Predicting Quakes: a Shaky Art

By Frederic Golden

Why seismologists usually cannot tell when shocks mil strike

On a bitterly cold day in February 1975, the Communist Party chiefs in Haicheng, a city in northeastern China, convened in emergency session. They had just learned from seismologists that various signs, including changes in the water level of wells, pointed to an imminent earthquake. Convinced the threat was real, they issued an order to evacuate all homes and hospitals, close down shops and factories and turn off gas mains and furnaces.

That night, while thousands huddled in open fields or watched special film showings in the city square, the earth began to rumble. A quake measuring 7.3 on the Richter scale devastated Haicheng, collapsing buildings, turning bridges into grotesquely twisted heaps and tearing up roads. The death toll could easily have run into six figures. Thanks to the forewarning, it was probably fewer than 300.

Scientists hailed that prediction as one more indication that quake forecasting could become as reliable as weather forecasting. Such optimism has proved premature. True, other quakes have been predicted in China and elsewhere. But more often than not they have struck without specific warning, as in Italy last week, and in Algeria last October. Only a year and a half after the Haicheng temblor, an 8.2 quake near Tangshan, 90 miles southeast of Peking, caught seismologists by surprise and killed as many as 650,000. Says Polish-born Volcanologist Haroun Tazieff: "At the present level of research, nature almost always surprises man."

Even so, the earth's behavior is becoming much less mysterious. As late as 1750, the Bishop of London told his flock that two recent quakes were warnings from an angry deity. Today, scientists prefer another explanation, an all-encompassing view of the earth known as the theory of plate tectonics. It holds that the planet's surface consists of a dozen or so restless plates, each about 70 miles thick. Their movements explain volcanoes, the rise of mountains and the drift of continents. They account for quakes as well, most of which seem to occur where the great plates meet--at the so-called Ring of Fire, for instance, the tremor-and volcano-prone region that rims the Pacific Ocean and outlines the Pacific plate.

Driven by as yet unfathomed forces deep within the earth, the plates move no more than a few inches a year, bumping, jostling and grinding against each other with incredible force. These movements can have enormous consequences. Opposing plates often lock, so that great stresses begin to build up. When the pressures become so large that they exceed even the strength of the rock, the earth fractures, frequently along "faults" where earlier breaks have occurred. Like a wound spring suddenly uncoiling, the earth releases its stored energy in shocks that may be felt far beyond the fracture. This is an earthquake.

At the turn of the century, some scientists proposed measuring the buildup of stresses along known fault lines to determine when the rock might be nearing the breaking point. More recently, they have begun to look for other signals of an impending quake, such as changes in the ability of the rock to convey sound waves, local alterations in the earth's surface tilt and magnetic field, and increases in the release from the ground of radioactive radon gas, a phenomenon associated with the fissuring of rock under pressure. Experts have even begun to take seriously reports that animals behave skittishly before quakes.

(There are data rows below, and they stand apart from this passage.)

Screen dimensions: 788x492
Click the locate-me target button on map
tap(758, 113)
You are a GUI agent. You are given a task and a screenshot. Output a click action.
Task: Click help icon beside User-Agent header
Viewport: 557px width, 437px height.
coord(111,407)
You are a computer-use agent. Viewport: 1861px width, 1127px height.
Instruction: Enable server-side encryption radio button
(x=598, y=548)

While such data have been used to foretell tremors accurately, they can also be misleading. Because the earth's geology varies greatly, rock in one place might behave in a much different way than rock does elsewhere. Also, monitoring seismic data requires networks of field stations that can automatically pipe information to central analysis points, something few countries can afford. In Italy and indeed throughout the Mediterranean region, predictions are complicated by yet another factor: the area is the meeting place of not just two plates but three or more. Italian Geophysicist Forese Wezel describes the region as "a terrible geological crossroads."

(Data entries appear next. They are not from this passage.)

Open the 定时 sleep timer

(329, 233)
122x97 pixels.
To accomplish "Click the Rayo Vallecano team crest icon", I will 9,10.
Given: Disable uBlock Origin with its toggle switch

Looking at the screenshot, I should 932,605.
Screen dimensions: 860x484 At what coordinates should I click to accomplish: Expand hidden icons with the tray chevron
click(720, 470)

The commonly accepted view of the region's geology is that the plate bearing the African continent is generally pushing north and trying to slip under the Eurasian plate. That movement, under way for millions of years, created the Alps and has helped to stoke such volcanoes as Sicily's Mount Etna. The devastating 7.2 quake that leveled the Algerian city of El Asnam nearly two months ago, killing more than 2,500, occurred almost precisely at one of the points where the African and Eurasian plates are believed to be thrusting against each other. But the Italian peninsula is also being wrenched by other forces within this broad pressure pattern. It is being pinched from the west by the Eurasian plate and from the east by a subdivision of the African plate known as the Apulian. Presumably, strains from these opposing forces caused the Italian quake. Says Florence-born Seismologist Leonardo Seeber, now at Columbia University's Lamont-Doherty Geological Observatory: "In Italy we are even worse off, in that we understand very little about the tectonics there."

To their credit, Italian seismologists, who operate a national network of 54 seismic stations, had warned that a major quake might hit sometime after 1978.

They based their prediction on what scientists call the gap theory: that a quake can be expected in any part of a seismically active region where one has not occurred in the past 50 years or so. Understandably, the forecast was so vague that it was ignored and no preparations were made for the disaster that was, in deed, impending.